Blatter under pressure: Sponsor Coca-Cola calls on FIFA to reform

FIFA sponsor Coca-Cola has broken ranks and called on football’s world governing body to begin independent reform led by “eminent, impartial leaders” in an attempt to end the current crisis. The soft drinks giant, which has been a sponsor since 1978, wrote to FIFA last week urging it to form an independent commission, in what may be the most direct challenge to Sepp Blatter by a commercial partner. Coca-Cola is the first major sponsor to call on FIFA to change and confirmed its intervention in a letter to the International Trade Union Confederation, which has been lobbying FIFA to reform because of its concern over the treatment of migrant workers in Qatar, host of the 2022 World Cup.
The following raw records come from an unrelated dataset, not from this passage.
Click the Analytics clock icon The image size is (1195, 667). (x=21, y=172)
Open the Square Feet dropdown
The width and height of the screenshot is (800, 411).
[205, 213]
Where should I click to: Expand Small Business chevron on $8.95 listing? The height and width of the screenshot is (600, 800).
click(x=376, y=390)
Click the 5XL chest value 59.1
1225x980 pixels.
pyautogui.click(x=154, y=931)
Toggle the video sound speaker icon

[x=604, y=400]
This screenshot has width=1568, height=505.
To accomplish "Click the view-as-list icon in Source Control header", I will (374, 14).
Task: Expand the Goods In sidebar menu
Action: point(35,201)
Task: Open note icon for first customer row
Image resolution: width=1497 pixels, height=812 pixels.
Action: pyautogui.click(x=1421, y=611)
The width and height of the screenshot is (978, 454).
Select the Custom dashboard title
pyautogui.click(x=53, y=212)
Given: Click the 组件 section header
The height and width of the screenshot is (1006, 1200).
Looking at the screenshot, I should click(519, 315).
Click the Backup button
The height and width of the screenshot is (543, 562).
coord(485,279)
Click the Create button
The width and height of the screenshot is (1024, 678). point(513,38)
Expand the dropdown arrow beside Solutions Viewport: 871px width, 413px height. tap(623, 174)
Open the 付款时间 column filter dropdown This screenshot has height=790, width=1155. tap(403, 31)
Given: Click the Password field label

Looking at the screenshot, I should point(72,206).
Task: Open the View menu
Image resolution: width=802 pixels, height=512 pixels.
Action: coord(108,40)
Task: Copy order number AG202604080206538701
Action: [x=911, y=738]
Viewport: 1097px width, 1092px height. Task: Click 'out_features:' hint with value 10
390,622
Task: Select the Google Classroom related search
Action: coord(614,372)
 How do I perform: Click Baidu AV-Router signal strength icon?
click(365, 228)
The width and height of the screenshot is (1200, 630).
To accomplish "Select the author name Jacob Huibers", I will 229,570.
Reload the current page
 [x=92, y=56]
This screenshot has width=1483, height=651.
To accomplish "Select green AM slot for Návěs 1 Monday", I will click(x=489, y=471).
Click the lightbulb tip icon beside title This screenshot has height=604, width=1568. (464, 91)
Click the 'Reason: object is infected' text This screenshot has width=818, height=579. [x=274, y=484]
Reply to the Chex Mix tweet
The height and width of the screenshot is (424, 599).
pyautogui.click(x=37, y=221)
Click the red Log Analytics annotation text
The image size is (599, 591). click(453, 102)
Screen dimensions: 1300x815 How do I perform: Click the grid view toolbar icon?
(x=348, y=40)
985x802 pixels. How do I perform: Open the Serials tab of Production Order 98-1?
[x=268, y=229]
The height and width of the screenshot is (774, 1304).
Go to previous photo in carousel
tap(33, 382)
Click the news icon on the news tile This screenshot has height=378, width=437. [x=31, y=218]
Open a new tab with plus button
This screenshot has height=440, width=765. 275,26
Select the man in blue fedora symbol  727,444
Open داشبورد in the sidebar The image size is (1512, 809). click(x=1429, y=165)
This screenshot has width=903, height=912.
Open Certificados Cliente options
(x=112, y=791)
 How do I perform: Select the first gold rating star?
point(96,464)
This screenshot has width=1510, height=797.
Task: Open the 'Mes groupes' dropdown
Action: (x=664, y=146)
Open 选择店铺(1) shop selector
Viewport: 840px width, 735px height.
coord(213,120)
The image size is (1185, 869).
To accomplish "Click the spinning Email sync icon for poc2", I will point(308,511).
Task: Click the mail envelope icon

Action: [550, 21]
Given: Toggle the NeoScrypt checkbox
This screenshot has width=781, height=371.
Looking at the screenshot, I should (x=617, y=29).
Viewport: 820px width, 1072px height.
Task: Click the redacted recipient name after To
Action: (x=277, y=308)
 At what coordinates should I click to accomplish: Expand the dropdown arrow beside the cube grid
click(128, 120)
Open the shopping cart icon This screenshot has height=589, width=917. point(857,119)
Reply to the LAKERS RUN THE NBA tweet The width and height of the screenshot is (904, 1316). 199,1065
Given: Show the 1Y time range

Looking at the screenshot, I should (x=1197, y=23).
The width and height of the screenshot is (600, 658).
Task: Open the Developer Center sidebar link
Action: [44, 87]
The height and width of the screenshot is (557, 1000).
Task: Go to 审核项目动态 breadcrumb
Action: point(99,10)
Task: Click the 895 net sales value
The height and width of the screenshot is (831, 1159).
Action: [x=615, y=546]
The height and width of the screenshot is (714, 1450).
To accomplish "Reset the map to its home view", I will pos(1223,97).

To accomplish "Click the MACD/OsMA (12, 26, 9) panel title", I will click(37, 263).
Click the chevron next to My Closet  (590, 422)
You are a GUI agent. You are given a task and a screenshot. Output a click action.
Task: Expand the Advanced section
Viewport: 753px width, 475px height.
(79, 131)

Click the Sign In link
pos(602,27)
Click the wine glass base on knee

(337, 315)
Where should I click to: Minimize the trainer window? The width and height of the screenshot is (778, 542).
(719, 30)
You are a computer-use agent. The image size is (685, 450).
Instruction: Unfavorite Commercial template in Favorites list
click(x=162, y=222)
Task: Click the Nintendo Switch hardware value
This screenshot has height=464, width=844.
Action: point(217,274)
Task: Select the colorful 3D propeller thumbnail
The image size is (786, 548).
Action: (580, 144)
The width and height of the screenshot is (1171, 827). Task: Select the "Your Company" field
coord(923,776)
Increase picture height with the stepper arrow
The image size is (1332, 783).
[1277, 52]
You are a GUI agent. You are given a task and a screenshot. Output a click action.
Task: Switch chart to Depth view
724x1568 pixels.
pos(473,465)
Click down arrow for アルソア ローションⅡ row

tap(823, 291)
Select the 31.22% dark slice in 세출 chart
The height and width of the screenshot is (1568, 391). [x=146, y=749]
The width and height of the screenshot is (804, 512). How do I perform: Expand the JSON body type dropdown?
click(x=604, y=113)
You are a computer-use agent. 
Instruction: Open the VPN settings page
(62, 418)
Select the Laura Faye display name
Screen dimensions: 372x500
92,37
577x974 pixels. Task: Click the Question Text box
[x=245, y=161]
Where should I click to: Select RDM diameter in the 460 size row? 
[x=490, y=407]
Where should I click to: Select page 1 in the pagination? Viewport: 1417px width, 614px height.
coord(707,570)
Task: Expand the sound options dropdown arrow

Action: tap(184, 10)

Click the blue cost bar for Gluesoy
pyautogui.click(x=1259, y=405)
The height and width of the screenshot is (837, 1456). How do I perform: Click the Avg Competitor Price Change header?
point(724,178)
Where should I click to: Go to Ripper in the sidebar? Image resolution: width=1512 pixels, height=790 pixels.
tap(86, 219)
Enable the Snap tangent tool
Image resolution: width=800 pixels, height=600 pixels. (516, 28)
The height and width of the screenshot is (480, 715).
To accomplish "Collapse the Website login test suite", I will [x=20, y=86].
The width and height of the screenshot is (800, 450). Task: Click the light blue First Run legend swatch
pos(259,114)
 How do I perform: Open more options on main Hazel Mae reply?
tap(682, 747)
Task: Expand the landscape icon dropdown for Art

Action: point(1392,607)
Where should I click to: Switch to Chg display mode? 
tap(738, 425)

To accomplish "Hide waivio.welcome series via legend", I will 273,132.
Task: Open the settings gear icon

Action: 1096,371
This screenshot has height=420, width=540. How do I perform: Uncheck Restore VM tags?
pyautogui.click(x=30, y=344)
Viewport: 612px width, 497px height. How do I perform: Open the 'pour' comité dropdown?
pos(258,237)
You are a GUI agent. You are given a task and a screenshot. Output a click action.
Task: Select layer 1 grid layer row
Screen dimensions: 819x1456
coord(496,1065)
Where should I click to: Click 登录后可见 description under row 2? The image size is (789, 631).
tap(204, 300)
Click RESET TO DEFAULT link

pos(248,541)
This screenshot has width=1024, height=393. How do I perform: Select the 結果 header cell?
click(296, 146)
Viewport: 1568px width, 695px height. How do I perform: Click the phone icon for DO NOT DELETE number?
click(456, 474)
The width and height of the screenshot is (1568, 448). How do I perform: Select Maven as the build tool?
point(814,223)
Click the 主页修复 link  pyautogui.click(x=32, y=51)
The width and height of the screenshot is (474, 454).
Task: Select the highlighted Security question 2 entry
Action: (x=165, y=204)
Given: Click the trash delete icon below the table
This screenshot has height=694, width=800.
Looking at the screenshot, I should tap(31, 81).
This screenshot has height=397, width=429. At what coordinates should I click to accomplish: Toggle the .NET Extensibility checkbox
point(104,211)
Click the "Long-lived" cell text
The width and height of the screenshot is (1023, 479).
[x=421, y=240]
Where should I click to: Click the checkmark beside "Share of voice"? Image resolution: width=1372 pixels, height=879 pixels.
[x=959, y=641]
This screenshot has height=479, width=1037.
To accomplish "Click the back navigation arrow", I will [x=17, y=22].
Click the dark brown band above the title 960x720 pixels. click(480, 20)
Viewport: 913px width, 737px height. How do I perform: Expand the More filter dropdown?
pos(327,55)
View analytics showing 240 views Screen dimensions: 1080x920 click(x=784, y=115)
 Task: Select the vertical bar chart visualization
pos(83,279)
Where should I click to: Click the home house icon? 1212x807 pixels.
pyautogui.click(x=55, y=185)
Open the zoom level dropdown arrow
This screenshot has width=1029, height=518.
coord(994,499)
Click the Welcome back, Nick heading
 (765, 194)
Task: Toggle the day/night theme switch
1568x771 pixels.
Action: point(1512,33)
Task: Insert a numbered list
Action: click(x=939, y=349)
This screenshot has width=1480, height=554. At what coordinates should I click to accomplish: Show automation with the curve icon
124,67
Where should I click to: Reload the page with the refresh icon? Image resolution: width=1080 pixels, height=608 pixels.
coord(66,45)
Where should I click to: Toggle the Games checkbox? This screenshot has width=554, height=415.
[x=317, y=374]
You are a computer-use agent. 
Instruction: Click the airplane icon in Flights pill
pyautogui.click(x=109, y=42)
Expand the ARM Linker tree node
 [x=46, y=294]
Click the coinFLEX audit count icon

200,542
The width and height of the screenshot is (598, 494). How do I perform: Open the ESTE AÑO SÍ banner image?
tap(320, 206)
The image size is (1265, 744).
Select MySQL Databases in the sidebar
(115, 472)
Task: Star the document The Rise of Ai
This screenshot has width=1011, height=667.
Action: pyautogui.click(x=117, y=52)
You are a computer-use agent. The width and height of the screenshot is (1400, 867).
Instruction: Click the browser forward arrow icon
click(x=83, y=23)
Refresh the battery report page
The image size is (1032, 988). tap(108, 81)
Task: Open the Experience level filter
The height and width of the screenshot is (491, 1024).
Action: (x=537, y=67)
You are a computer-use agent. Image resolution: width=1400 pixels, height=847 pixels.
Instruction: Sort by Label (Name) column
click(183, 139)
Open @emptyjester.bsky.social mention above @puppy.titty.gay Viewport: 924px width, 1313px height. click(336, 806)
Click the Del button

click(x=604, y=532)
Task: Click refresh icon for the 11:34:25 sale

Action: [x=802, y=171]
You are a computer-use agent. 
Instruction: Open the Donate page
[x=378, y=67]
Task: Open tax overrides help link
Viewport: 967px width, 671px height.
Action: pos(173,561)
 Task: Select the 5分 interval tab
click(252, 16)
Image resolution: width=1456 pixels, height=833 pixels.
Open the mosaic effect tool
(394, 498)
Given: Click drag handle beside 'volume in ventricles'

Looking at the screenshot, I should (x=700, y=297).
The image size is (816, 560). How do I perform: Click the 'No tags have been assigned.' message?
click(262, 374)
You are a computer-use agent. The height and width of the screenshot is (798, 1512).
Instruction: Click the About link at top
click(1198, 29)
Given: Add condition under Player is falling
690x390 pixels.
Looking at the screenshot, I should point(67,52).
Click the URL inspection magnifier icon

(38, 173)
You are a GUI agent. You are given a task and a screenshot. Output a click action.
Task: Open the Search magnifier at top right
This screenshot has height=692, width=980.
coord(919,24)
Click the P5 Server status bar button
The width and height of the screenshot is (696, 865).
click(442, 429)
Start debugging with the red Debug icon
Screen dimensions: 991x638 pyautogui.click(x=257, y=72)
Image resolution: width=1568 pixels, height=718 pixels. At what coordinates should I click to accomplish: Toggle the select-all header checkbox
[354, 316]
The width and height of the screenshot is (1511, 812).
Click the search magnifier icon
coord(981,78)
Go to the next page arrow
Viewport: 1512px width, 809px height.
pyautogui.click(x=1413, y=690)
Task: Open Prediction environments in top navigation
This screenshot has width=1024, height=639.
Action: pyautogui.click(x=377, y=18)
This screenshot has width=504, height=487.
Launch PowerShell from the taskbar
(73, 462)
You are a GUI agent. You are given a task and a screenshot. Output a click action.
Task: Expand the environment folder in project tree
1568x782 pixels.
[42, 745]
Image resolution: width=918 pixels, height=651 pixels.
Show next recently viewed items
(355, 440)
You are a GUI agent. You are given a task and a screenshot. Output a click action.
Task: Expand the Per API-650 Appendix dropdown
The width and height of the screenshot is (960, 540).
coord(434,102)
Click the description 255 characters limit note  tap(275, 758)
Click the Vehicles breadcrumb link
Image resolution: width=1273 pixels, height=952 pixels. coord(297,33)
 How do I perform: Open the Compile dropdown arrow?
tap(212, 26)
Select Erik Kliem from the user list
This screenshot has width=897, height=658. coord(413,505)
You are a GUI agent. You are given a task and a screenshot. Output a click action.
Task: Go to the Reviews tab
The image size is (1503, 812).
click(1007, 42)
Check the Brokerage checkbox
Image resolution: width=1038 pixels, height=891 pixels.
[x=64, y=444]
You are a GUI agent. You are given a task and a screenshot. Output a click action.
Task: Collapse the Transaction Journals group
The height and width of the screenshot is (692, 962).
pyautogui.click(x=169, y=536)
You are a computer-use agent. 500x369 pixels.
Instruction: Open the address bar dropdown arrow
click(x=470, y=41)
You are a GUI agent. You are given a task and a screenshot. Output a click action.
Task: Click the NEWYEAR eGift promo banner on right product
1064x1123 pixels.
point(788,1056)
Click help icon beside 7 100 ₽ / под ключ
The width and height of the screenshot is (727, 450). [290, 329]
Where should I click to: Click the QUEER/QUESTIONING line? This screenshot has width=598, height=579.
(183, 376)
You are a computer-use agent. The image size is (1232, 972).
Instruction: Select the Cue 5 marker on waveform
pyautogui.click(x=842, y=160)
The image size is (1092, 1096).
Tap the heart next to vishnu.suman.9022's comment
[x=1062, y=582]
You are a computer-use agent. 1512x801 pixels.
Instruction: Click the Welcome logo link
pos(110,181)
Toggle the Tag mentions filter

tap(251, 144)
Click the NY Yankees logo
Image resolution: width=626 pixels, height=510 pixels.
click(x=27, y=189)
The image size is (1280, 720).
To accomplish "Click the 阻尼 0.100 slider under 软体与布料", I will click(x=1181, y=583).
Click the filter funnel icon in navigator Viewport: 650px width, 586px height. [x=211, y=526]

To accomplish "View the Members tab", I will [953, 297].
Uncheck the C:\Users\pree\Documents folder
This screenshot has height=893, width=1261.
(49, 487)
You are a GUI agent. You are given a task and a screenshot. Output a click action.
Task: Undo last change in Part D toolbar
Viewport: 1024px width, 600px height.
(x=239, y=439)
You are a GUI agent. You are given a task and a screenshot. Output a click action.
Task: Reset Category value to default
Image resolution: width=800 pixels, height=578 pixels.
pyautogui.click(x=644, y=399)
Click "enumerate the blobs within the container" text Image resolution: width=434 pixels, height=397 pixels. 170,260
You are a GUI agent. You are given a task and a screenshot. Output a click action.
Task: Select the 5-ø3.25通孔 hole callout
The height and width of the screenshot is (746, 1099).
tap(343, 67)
Their intervention increases the pressure on Mr Blatter as he prepares to propose reforms with the FIFA executive committee at a meeting on Monday that will also set the date for the election of his successor.

We believe that establishing this independent commission will be the most credible way for FIFA to approach its reform process and is necessary to build back the trust it has lost.

Letter from Coca-Cola

FIFA receives about £900m ($1.4bn) from sponsors and several of its global partners have expressed concern during the scandals of the last five years. Pressure on FIFA has intensified after the FBI charged 14 officials and sports marketing executives with racketeering in May, and the Swiss authorities opened a criminal investigation into the award of the 2018 and 2022 World Cup tournaments. Former FIFA vice-president Jeffrey Webb, one of those arrested in raids in Switzerland, is understood to have agreed to extradition and been escorted to the United States. Coca-Cola is the first sponsor to advocate a specific reform process, and it comes after the ITUC and other bodies began lobbying them under the New FIFA Now umbrella.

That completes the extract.